Nueve asistentes de otros tantos congresistas mantuvieron reuniones con el diputado de la Alianza Eduardo Santín y el juez Claudio Kipper, integrante del Consejo de la Magistratura.
La ronda de entrevistas, según los asesores, continuará con los jueces de la Corte Suprema Guillermo López, Eduardo Vázquez, el ministro del Interior Carlos Corach, magistrados de la Cámara de Casación Penal e integrantes del Centro de Estudios Legales y Sociales (CELS).
El embajador argentino en Washington, Diego Guelar, se mostró preocupado por la visita y hasta intentó detenerla invitando a los norteamericanos a una reunión, que no se concretó.
"Es un problema judicial, donde el Poder Ejecutivo no tiene ninguna injerencia", señaló el diplomático a La Nación . Lo mismo les respondió el ministro de Justicia Raúl Granillo Ocampo, al rechazar un pedido de entrevista, lo que motivó una airada respuesta del diputado demócrata norteamericano Luis Gutiérrez.
La embajada toma distancia
Fuentes de la embajada norteamericana en Buenos Aires comentaron a La Nación que el viaje de los asistentes de los legisladores no es una misión oficial del Congreso norteamericano y que la legación no intervino en la gestión de las reuniones.
Cuatro de los asesores, traídos por una organización no gubernamental norteamericana que apoya a la Escuela de Yoga, y cuya cara visible es el norteamericano Larry Birns, dijeron a La Nación que vienen a la Argentina a investigar si la Justicia aquí viola los derechos humanos.
"Tenemos preocupación porque nos han dicho que hay violaciones a los derechos civiles. Nos han invitado para investigar este tema. Hemos leído notas sobre antisemitismo de la Argentina y nos preocupa el caso de la bomba en la embajada de Israel y también de la AMIA y no sabemos si los casos están relacionados o no con la Escuela de Yoga", explicó Eva Gargill, asistente del congresista Robert Wexler.

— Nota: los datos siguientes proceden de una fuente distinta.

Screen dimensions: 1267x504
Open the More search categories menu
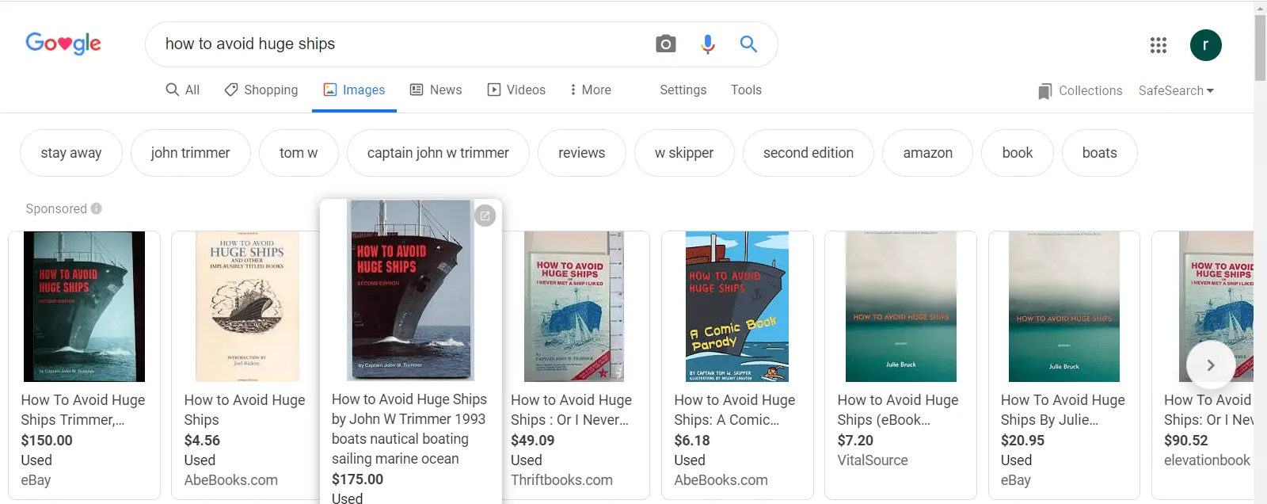pos(590,90)
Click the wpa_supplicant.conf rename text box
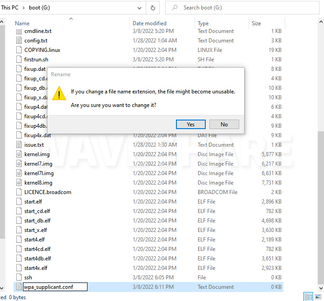The width and height of the screenshot is (324, 301). coord(55,287)
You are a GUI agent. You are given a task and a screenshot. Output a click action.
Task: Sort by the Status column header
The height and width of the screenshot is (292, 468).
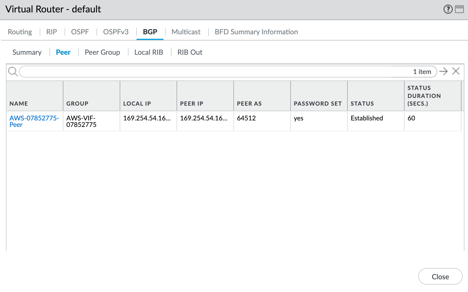click(x=362, y=104)
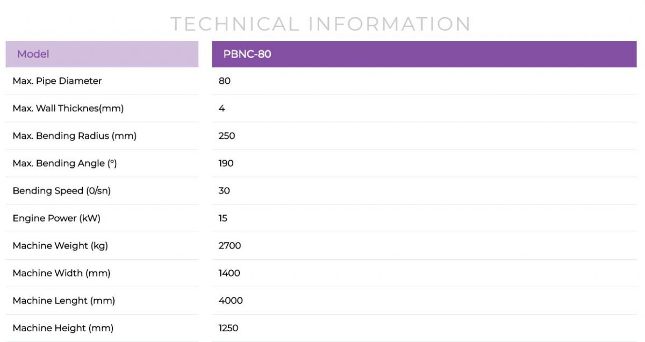Select the engine power value 15
This screenshot has height=342, width=645.
click(223, 218)
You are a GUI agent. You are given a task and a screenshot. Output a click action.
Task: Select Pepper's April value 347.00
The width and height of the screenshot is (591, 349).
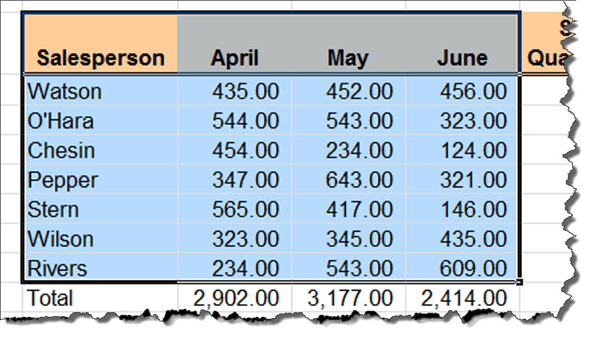[235, 179]
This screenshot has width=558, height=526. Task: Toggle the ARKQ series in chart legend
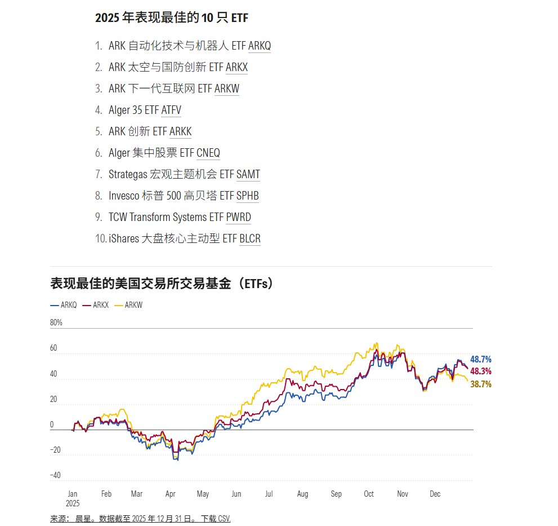[x=64, y=305]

Según los integrantes de la Escuela de Yoga, los asistentes de los legisladores elaborarán un informe que haga rever el apoyo crediticio del Congreso norteamericano para la modernización del Poder Judicial en la Argentina.
-¿Ustedes vienen a presionar?
-No estamos autorizados para hacer eso. Sólo vamos a presentar un informe con recomendaciones, contestó Gargill en la entrevista que tuvo lugar en el café de la Escuela de Yoga, en Almagro.
-¿Este informe puede derivar en el cese de ayuda económica a la justicia argentina?
-Nosotros no podemos contestar eso ahora. Nosotros haremos el reporte y el Congreso decidirá si corta la ayuda o no.
Dijeron que están interesados en el caso argentino porque en una democracia la Justicia es muy importante.
El lobby de la Escuela de Yoga logró que 28 congresistas norteamericanos enviaran una carta al presidente Carlos Menem el 18 de mayo último para denunciar supuestas violaciones a los derechos humanos en la causa. Invocaron allí la preocupación del presidente Bill Clinton por el tema.
La investigación sobre la Escuela de Yoga de Buenos Aires comenzó hace 6 años. Pasó por tres jueces: Mariano Bergés, que se excusó luego de que los acusados promovieran su juicio político, Roberto Murature, y actualmente Julio Corvalán de la Colina.
La Justicia dijo que no había méritos para procesar ni sobreseer a los imputados por los delitos de estafa, hurto y abuso de mayores por los que fueron investigados, pero la causa sigue abierta por reducción la servidumbre.
El caso se reactivó en los últimos meses, cuando Corvalán de la Colina admitió como querellantes a los padres de dos alumnas de la Escuela de Yoga, María Verónica Cané, de 27 años, y María Valeria Llamas, de 30.
El juez decretó la incapacidad de las jóvenes y dio un nuevo impulso a la investigación, lo que hizo redoblar la presión de la Escuela de Yoga.